Start of Material shown

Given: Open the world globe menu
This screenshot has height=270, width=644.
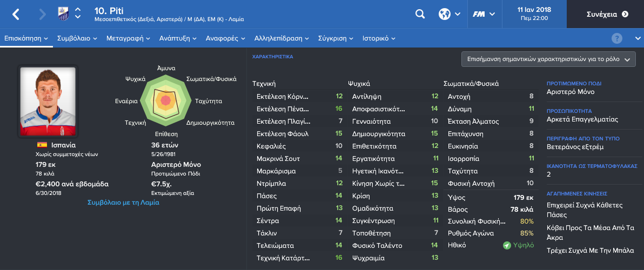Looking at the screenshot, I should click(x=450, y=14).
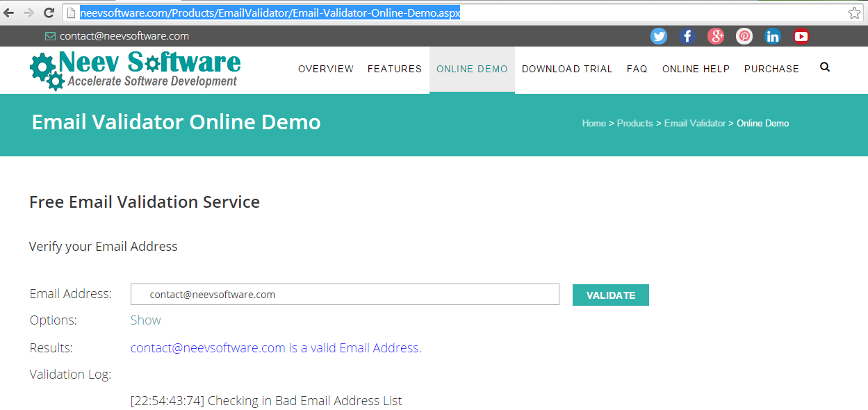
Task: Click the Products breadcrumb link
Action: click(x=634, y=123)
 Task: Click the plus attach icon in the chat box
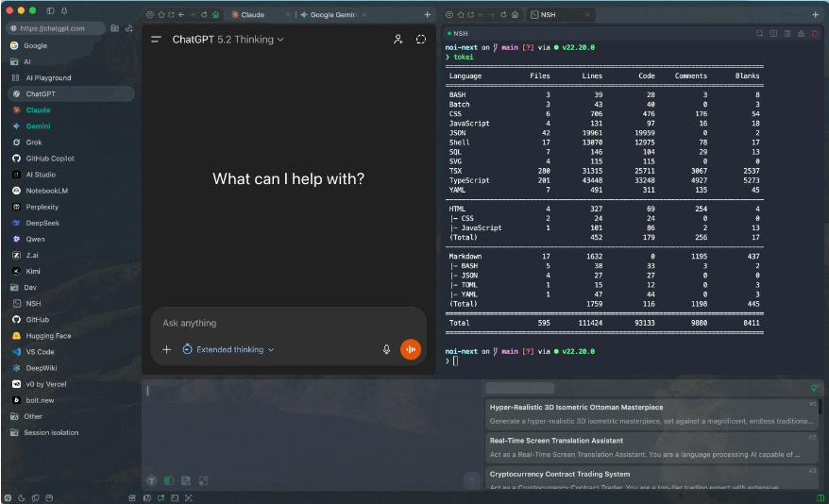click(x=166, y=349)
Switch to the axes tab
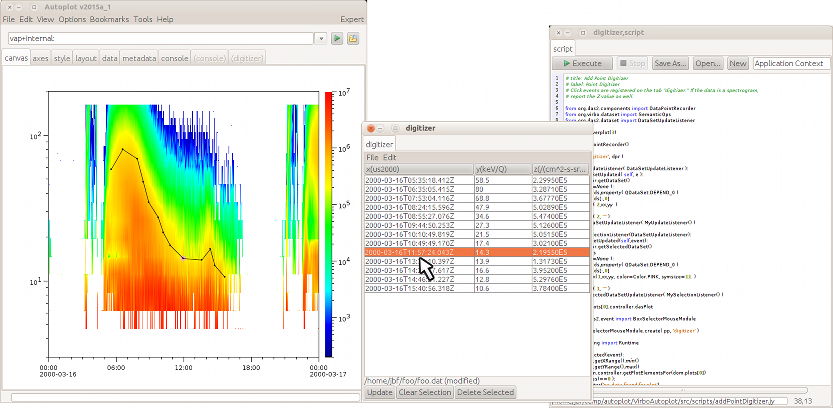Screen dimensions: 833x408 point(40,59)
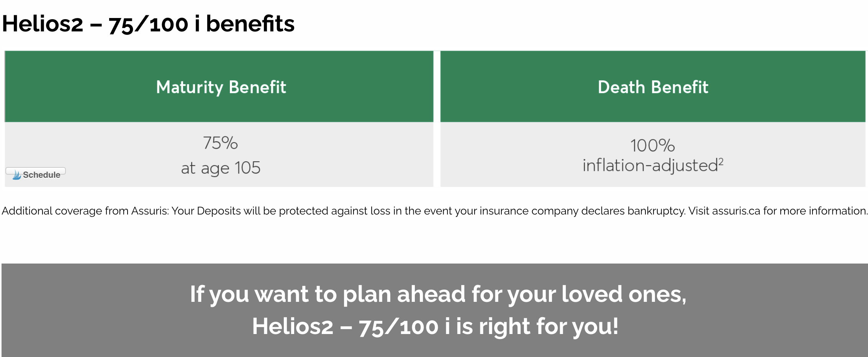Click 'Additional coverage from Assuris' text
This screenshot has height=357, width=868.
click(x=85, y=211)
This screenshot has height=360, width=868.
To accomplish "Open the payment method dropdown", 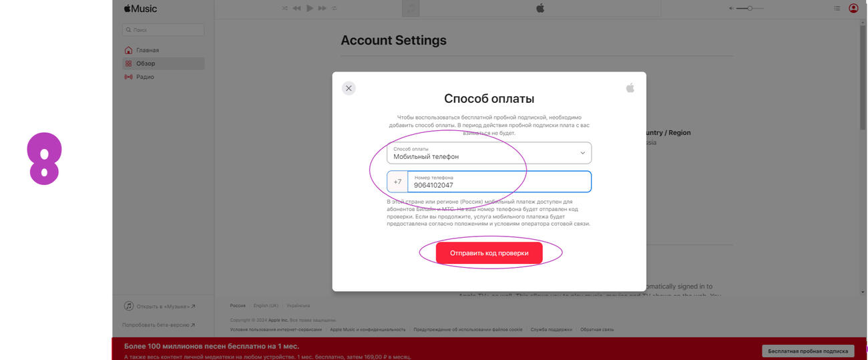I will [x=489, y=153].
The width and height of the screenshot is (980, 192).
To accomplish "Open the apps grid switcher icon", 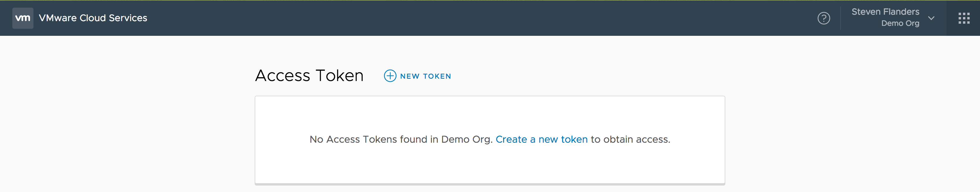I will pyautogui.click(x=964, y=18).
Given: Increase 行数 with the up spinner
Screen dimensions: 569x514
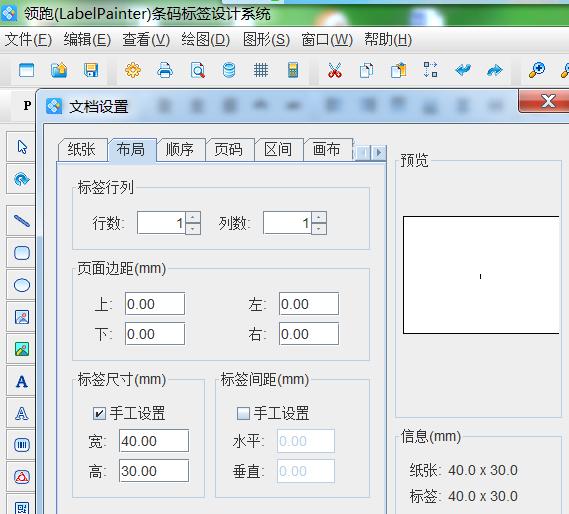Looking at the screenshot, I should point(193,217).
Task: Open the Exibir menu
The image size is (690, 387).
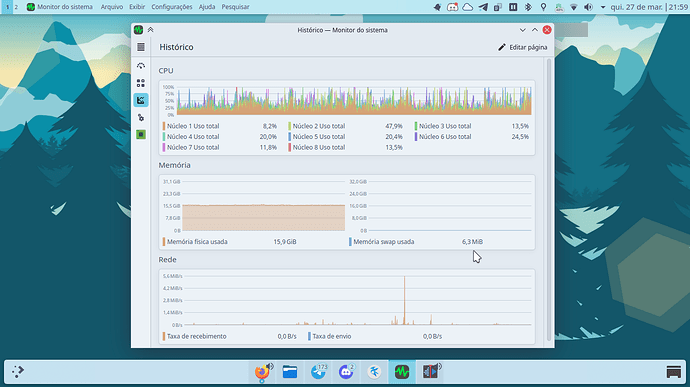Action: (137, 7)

End of Material shown
Start of Material shown

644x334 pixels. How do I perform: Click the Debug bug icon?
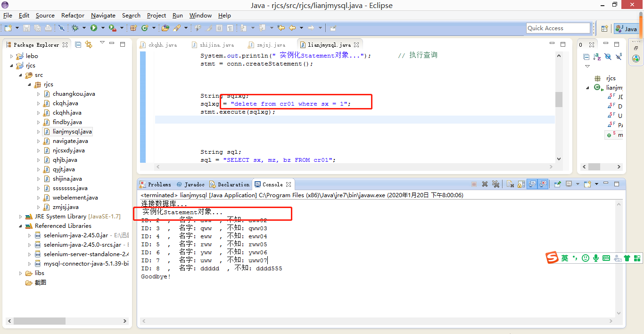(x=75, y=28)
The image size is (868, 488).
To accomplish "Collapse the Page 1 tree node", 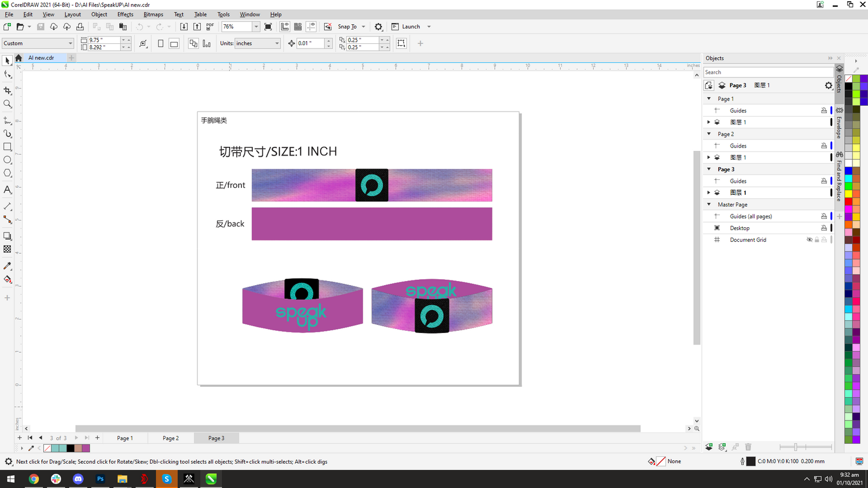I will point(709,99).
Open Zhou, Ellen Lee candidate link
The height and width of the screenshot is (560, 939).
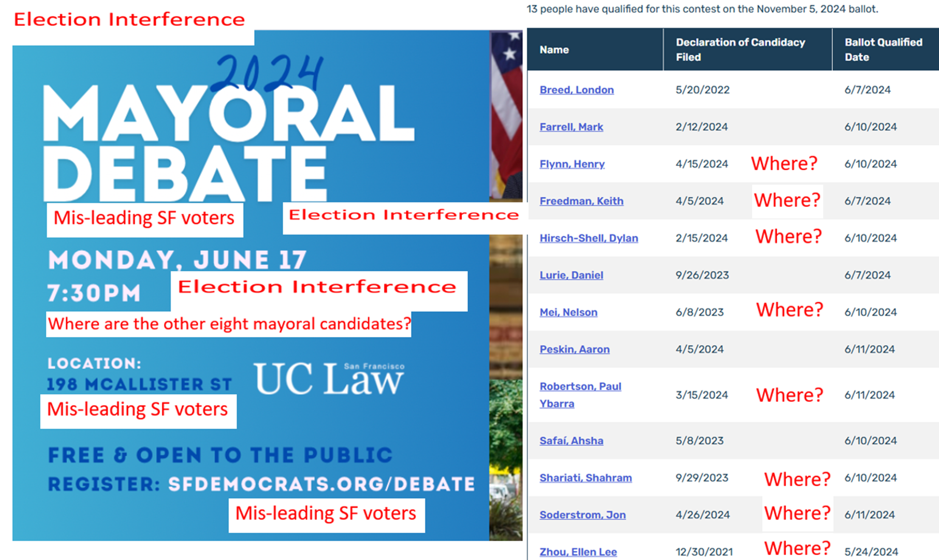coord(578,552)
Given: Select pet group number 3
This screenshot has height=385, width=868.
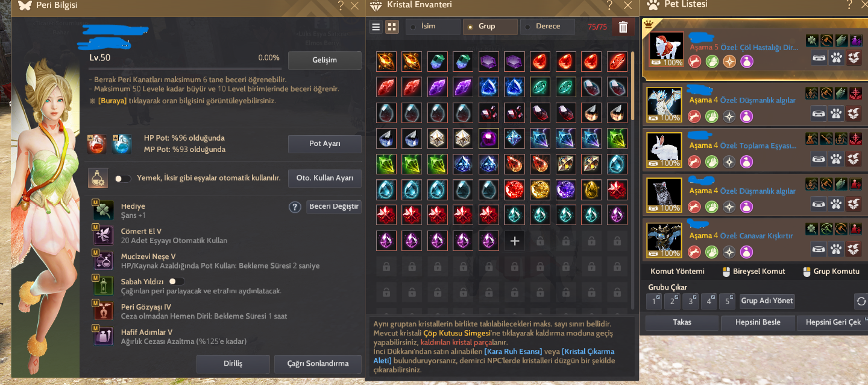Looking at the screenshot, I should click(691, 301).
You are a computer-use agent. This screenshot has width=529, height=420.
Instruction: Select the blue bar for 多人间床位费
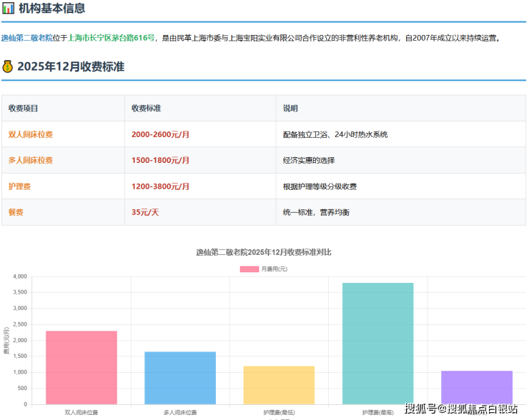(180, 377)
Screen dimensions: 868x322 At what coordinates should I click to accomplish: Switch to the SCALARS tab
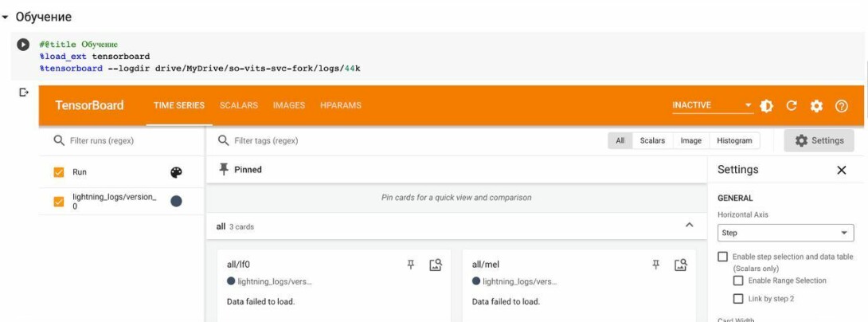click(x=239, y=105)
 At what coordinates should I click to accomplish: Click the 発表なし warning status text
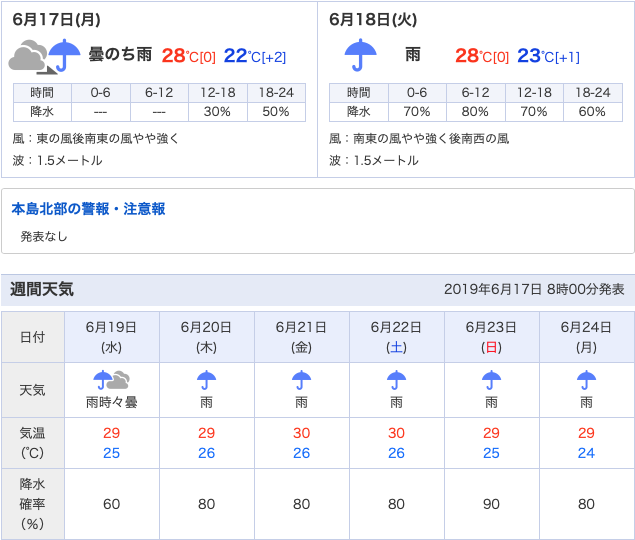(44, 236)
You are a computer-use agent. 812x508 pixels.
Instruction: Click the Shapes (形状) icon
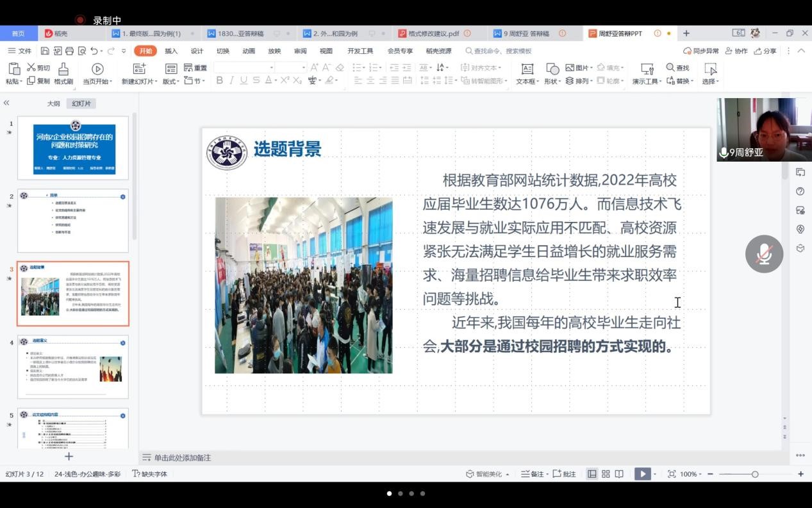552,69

End of Material shown
Start of Material shown

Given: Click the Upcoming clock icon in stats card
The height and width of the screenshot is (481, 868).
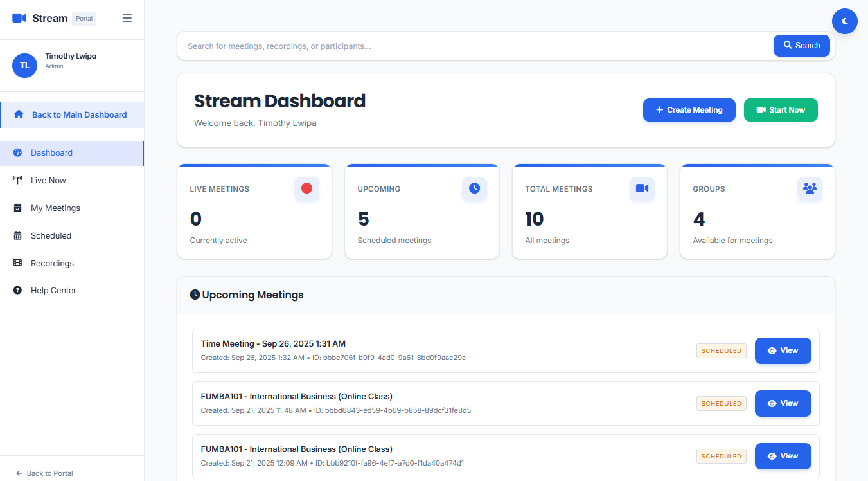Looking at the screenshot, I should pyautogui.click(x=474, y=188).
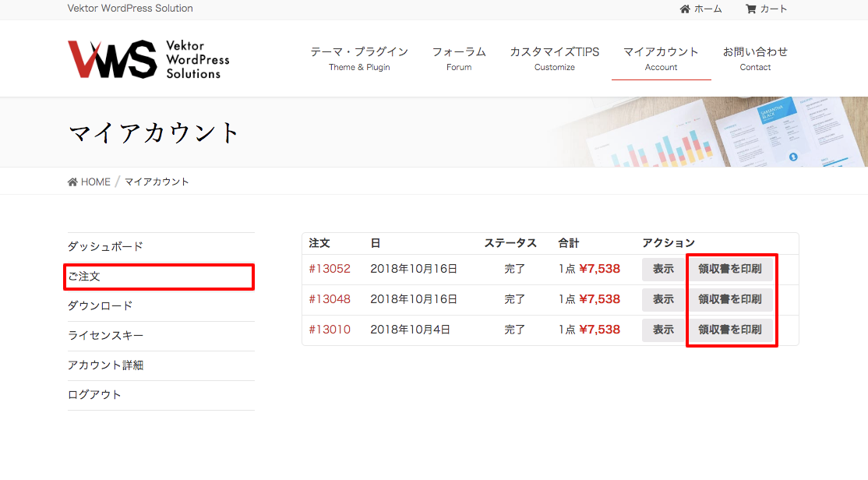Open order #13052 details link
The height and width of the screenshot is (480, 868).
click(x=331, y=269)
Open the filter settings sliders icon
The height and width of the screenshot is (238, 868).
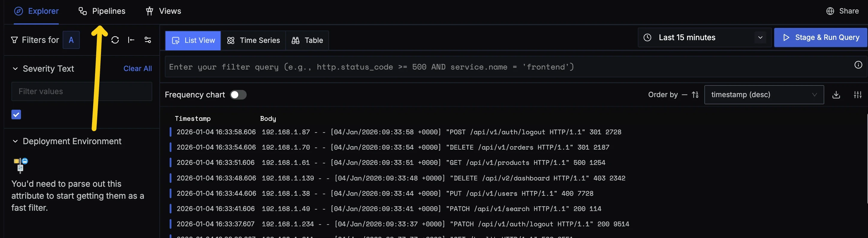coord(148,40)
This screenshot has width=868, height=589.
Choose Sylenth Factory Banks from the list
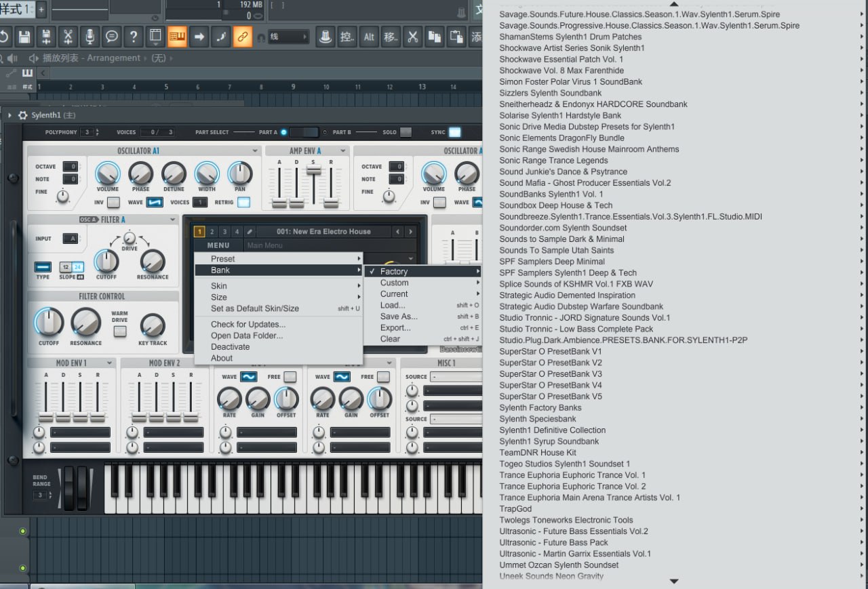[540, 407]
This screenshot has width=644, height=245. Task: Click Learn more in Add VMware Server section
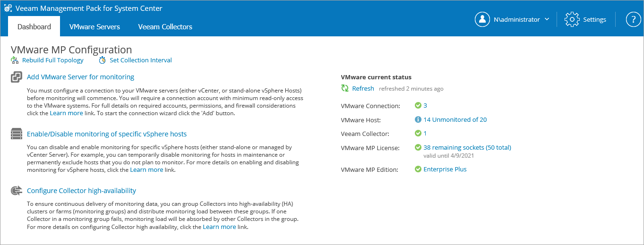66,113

End of Material shown

Problem requirements: Would you please copy each line of the listing that contains the word "agent"?

Worked solution:
You are a computer-use agent. This screenshot has width=529, height=420.
You are a computer-use agent. 812x508 pixels.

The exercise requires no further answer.